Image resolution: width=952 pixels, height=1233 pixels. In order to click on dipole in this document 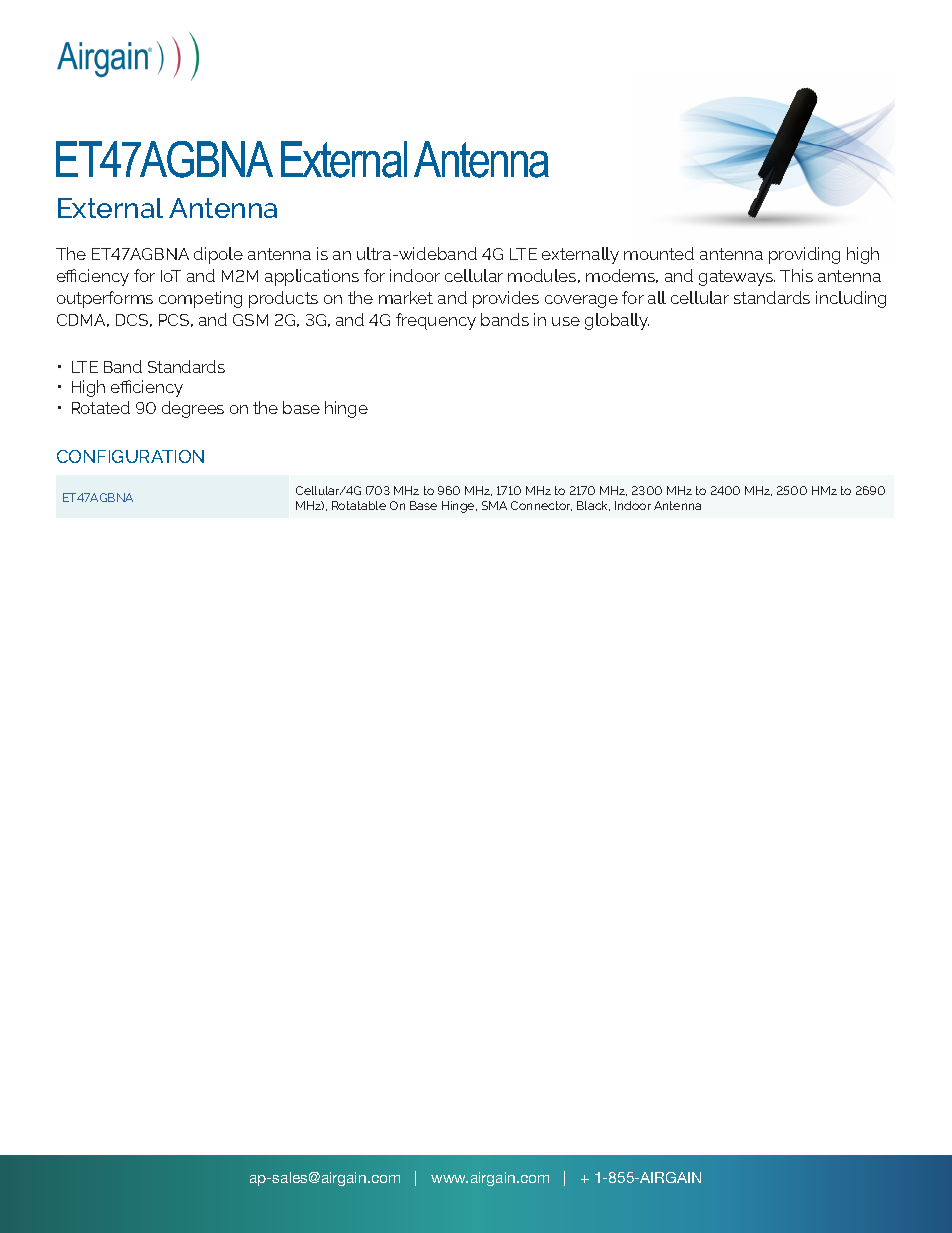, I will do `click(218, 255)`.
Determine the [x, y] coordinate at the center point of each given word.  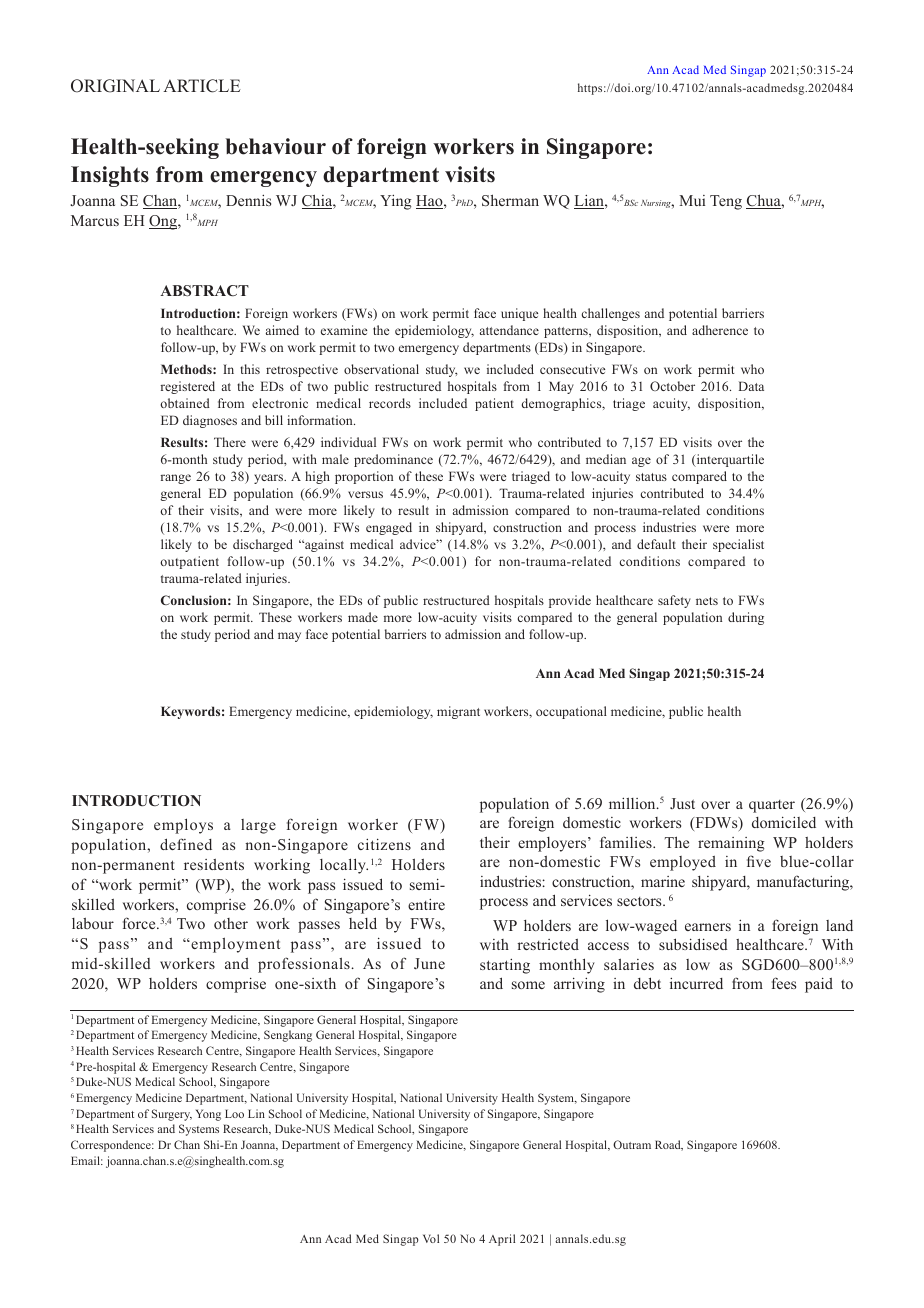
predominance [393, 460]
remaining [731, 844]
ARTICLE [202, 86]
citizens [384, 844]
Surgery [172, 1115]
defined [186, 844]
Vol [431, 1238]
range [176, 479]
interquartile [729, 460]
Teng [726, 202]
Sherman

Problem
Reproduce word for word every line of the records from the one containing "Surgery [172, 1115]" through the last line of the records, both ends included.

Exercise response
Surgery [172, 1115]
defined [186, 844]
Vol [431, 1238]
range [176, 479]
interquartile [729, 460]
Teng [726, 202]
Sherman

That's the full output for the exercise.